As for what I've tried... She has learned to get around or over every barrier I've put up, including the new indoor 36" tall metal baby gate installed this morning, to get at the front door. I've also tried using a DAP diffuser, a thunder shirt, a fan, a white noise maker, her favorite music (Ottmar Liebert), and sun/noise blocking curtains, nothing of which has worked. I even (this will sound crazy) got her a 6mo shelter kitten to keep her company during the day. She loves the kitten but the company doesn't stop her fear of wind... I finally caved and just ordered a PetSafe Pawz Away Instant Pet Barrier that will deliver a shock if she goes near the indoor baby gate, and am considering getting a scat mat to lay in front of the door, but do not know yet if shocks will even penetrate her fear. So these are what I've tried or will try.

Some of you will probably say she needs better training, but I'll just be honest that I'm lost as to how to train against this behavior. Since terror is what motivates her to slam at the door, and as she only does this when it's windy and I'm not at home, I don't know know where to start. Do any of you have any ideas? When it's windy and I'm at home she will pant and pace nervously, but does not get out of control. I do not encourage this behavior by comforting her, and only give her positive attention or treats if she seems to settle down.

I've mentioned this problem to her vet, and he said this is a problem that only seems to get worse with time and is rarely resolved. We did not talk about anti-anxiety drugs and I don't think I want to consider that route yet.

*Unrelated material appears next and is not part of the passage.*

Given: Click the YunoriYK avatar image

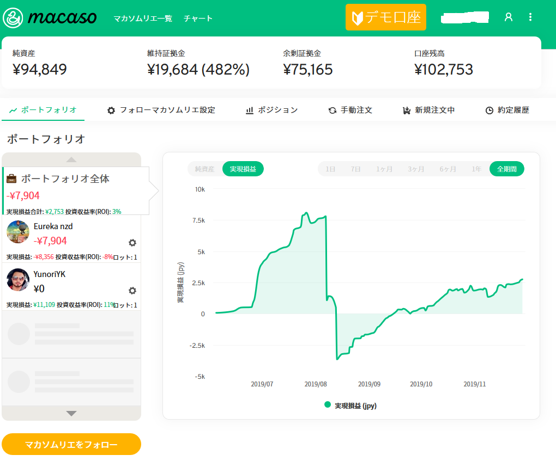Looking at the screenshot, I should [18, 280].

If any of you have experience with this I'd be most grateful for your advice. I know some of you are probably wondering what the **** I'm doing in an apartment with a dog like this, but again I've had her for all 9 of her years. For the first 8 of them she grew up on a big property with plenty of space. I got the biggest apt I could afford (830 square feet) with a big patio for her to lay out on when I'm at home and nice running trails with lakes nearby. I know it's still not enough for dogs like ours, but for now am stuck in the lease for another 6 months... Anyway, hope someone can help and thanks again

Last edited by msarah; 11-21-2012 at 08:06 PM.